Kendinden önceki Başkan’a bu üslupla hitap eden bir lider, dünyaya karşı nasıl bir tutum sergileyecek?
ABD’deki başkanlık töreninde dikkat çeken üç husus var.
Birincisi kendisinden önceki başkanın yüzüne karşı takındığı nezaketsiz tutum…
İkincisi Gazze’de rehinelerin kurtarılmasıyla ilgili verdiği sözdü.
Bu söz Biden ve Trump taraftarları arasında ortak alkış alan tek sözdü. Ancak kimse Gazze’de hayatını kaybeden yaklaşık 50 bin Filistinliden tek kelime söz etmedi.
Üçüncüsü tüm dinlerin temsilcileri törende konuştu.

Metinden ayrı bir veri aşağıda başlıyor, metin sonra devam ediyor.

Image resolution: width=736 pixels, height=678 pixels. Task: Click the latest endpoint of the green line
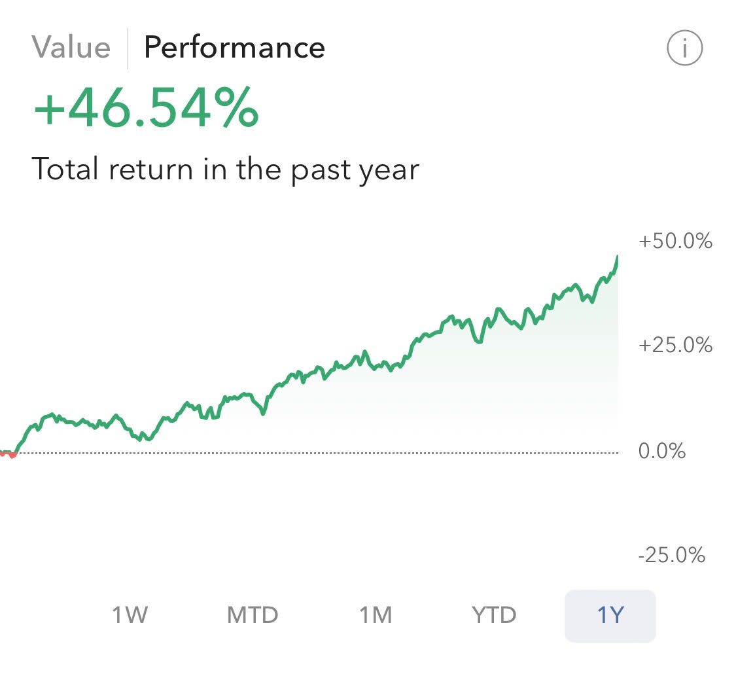[x=617, y=258]
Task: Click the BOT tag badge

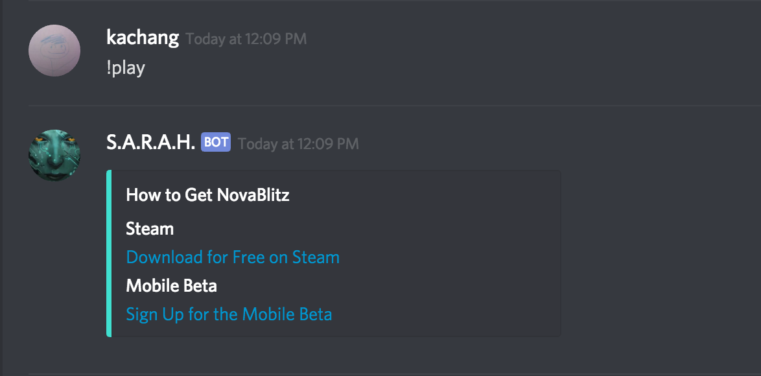Action: [x=216, y=142]
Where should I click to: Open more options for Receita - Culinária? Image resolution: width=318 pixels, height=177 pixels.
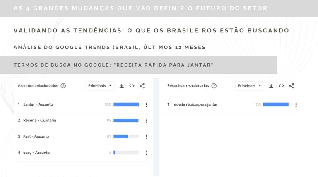147,121
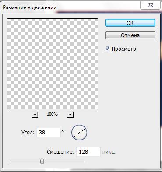Click the zoom out minus button
This screenshot has width=162, height=172.
(x=35, y=115)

Yahudi, Katolik, Ortodoks, Evangelist inançları Beyaz Saray’da temsil edildi.
ABD’de milyonlarca Müslüman olmasına rağmen, onların dini temsilcisine yer verilmedi.
Dolayısıyla Trump’ın dünyaya adalet ve demokrasi getireceği vaadi ilk günden çöktü.
Trump, Türkiye Cumhuriyeti Cumhurbaşkanı Erdoğan’a daha önce saygı ve övgü dolu sözler sarf etti. Ancak bu da onun sadece güç ve kuvvete saygı göstermesinin bir işaretiydi.
Adalet ve hukuku önemsemediğini açıkça ortaya koyan Trump, Erdoğan’ın Suriye ve Orta Doğu’da izlediği güçlü siyaset karşısında o saygıyı göstermek zorunda kaldı.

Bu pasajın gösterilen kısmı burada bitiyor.